→ **EXERCISE BRIEF**:
Exact copies of all the entries are needed.

→ **EXCERPTED DATA**:
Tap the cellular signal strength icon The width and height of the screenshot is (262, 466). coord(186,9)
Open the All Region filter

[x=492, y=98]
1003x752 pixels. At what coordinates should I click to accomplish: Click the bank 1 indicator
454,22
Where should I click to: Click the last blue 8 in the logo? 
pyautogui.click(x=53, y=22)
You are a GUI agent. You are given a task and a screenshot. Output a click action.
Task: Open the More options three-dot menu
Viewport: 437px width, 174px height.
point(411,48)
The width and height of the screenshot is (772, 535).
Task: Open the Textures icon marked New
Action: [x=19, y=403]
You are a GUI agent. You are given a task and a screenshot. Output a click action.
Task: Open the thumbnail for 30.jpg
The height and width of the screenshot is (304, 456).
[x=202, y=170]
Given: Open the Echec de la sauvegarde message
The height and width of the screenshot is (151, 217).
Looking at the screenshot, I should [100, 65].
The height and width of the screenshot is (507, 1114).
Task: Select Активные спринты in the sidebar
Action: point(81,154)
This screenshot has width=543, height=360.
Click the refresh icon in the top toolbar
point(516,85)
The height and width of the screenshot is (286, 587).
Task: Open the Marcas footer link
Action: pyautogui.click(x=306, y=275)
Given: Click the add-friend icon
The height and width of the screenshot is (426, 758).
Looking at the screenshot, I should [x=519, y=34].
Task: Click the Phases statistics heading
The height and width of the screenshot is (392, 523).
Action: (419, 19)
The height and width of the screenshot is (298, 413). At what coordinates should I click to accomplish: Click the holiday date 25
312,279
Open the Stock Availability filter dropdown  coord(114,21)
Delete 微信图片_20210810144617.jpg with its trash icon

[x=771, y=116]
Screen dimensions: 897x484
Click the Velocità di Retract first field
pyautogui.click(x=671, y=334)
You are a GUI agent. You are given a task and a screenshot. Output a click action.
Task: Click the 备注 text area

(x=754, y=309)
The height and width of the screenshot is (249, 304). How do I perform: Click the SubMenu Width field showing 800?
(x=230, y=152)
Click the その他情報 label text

→ **ANSWER AREA**:
Tap the cellular signal strength icon The width and height of the screenshot is (262, 466). coord(186,9)
Open the All Region filter

[x=492, y=98]
1003x752 pixels. At what coordinates should I click to accomplish: Click the bank 1 indicator
454,22
Where should I click to: Click the last blue 8 in the logo? 
pyautogui.click(x=53, y=22)
You are a GUI agent. You are given a task and a screenshot. Output a click action.
Task: Open the More options three-dot menu
Viewport: 437px width, 174px height.
point(411,48)
The width and height of the screenshot is (772, 535).
Task: Open the Textures icon marked New
Action: [x=19, y=403]
You are a GUI agent. You are given a task and a screenshot. Output a click action.
Task: Open the thumbnail for 30.jpg
The height and width of the screenshot is (304, 456).
[x=202, y=170]
Given: Open the Echec de la sauvegarde message
The height and width of the screenshot is (151, 217).
Looking at the screenshot, I should [100, 65].
The height and width of the screenshot is (507, 1114).
Task: Select Активные спринты in the sidebar
Action: point(81,154)
This screenshot has width=543, height=360.
Click the refresh icon in the top toolbar
point(516,85)
The height and width of the screenshot is (286, 587).
Task: Open the Marcas footer link
Action: pyautogui.click(x=306, y=275)
Given: Click the add-friend icon
The height and width of the screenshot is (426, 758).
Looking at the screenshot, I should [x=519, y=34].
Task: Click the Phases statistics heading
The height and width of the screenshot is (392, 523).
Action: (419, 19)
The height and width of the screenshot is (298, 413). At what coordinates should I click to accomplish: Click the holiday date 25
312,279
Open the Stock Availability filter dropdown  coord(114,21)
Delete 微信图片_20210810144617.jpg with its trash icon

[x=771, y=116]
Screen dimensions: 897x484
Click the Velocità di Retract first field
pyautogui.click(x=671, y=334)
You are a GUI agent. You are given a task and a screenshot. Output a click action.
Task: Click the 备注 text area

(x=754, y=309)
The height and width of the screenshot is (249, 304). How do I perform: Click the SubMenu Width field showing 800?
(x=230, y=152)
Click the その他情報 label text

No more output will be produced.